The suspension is substantial to be sure. NHL deputy commissioner Bill Daly told TheHockeyNews.com before the season that the truncated campaign would not have an effect on the length of suspensions, so we have to assume this would have been a seven-gamer in any season. But the reality is that a seven-game sentence in a 56-game season is the equivalent of 10 games in an 82-game season. Given Wilson’s rap sheet and the circumstances surrounding the hit, 10 games is not near enough, but it’s a lot by NHL standards.
But when you drill down into the justification for the suspension, that’s when you see the enabling.

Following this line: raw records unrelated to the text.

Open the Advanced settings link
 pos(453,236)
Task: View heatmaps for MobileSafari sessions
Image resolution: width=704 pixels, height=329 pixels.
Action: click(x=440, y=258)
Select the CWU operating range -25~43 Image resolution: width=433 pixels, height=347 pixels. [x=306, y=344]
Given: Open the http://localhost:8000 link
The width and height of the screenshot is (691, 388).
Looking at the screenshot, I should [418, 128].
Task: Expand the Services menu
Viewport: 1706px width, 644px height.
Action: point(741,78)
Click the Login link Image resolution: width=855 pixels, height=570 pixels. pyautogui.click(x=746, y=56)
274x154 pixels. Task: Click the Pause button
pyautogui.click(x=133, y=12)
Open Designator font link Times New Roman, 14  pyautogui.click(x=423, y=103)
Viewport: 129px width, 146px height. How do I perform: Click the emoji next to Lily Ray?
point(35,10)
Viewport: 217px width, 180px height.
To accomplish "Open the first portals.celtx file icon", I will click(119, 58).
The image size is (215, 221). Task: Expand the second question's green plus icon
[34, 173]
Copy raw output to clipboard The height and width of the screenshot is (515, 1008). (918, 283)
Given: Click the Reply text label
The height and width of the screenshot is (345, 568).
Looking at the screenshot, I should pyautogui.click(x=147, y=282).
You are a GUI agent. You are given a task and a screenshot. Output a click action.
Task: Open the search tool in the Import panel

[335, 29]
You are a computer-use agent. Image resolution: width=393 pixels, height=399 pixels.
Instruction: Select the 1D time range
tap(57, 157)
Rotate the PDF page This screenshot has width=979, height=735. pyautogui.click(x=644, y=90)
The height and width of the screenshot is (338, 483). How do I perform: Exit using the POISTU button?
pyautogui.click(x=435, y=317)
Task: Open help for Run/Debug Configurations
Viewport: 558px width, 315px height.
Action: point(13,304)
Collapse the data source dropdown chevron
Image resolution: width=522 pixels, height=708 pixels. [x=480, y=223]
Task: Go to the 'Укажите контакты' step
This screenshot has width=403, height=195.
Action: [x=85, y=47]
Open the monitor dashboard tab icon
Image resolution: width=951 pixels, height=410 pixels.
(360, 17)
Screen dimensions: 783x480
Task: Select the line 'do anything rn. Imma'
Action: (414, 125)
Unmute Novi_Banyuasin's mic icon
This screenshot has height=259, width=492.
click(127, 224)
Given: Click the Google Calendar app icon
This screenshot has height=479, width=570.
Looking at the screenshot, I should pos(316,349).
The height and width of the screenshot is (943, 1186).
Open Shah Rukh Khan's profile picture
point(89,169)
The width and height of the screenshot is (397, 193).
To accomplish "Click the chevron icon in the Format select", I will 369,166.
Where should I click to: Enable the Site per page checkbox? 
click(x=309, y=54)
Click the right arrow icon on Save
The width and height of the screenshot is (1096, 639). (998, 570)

Even though director of player safety George Parros unequivocally acknowledges that Wilson made direct contact with Boston Bruins’ defenseman Brandon Carlo’s head on the hit in question Friday night, the league refused to punish him under Rule 48, the one that governs blows to the head. And it’s important to note that boarding suspensions are routinely shorter than those meted out for hits to the head.
Take the words Parros said himself in the NHL’s suspension video and if you can figure out how the NHL came up with a boarding infraction, please let us know. “With the puck bouncing in Carlo’s skates as he attempts to locate it,” Parros says in the video, “Wilson approaches from outside his field of vision and delivers a high, hard hit that makes direct contact with Carlo’s head, driving it violently into the glass and causing an injury. This is boarding.”
Really? Because when you say that Wilson makes direct contact with Carlo’s head, it actually makes it sound an awful lot like a headshot. And then, later in the video, when Parros says, “What separates this hit from others is the direct and significant contact to a defenseless players’ head and face, causing a violent impact with the glass,” well, you can excuse all of us for wondering why the league simply didn’t apply Rule 48 to the hit.
Again, it’s important to note that boarding is usually penalized less severely than headshots are. So what message is the NHL sending to Tom Wilson here? Well, you can’t help but think they’re trying to tell everyone publicly that they’re serious about curbing his behavior, privately they are all cutting the guy a break by not penalizing him under Rule 48. Which essentially encourages him to keep playing the way he plays.
It’s so contradictory. Those in the hockey establishment are quickly to cluck their tongues at some of the dangerous things that happened in the two-game series between the Capitals and Bruins last week, all the while secretly loving every bit of it. Those in the NHL will publicly defend their referees, claiming they’re the best in the world, even as a good part of the blame for all of this lies at the feet of Dean Morton and Pierre Lambert, who worked both games and allowed the Trent Frederic clown show in the first game to start the chain of events that led to Wilson’s hit, a hit neither of them saw fit to penalize. Nor did they penalize the laundry list of dirty plays that ensued, with the exception of giving Alex Ovechkin a two-minute slashing penalty for spearing Frederic in the privates. No wonder players believe they have to police the game themselves. It’s because the NHL refuses to fulfill its mandate and do it for them.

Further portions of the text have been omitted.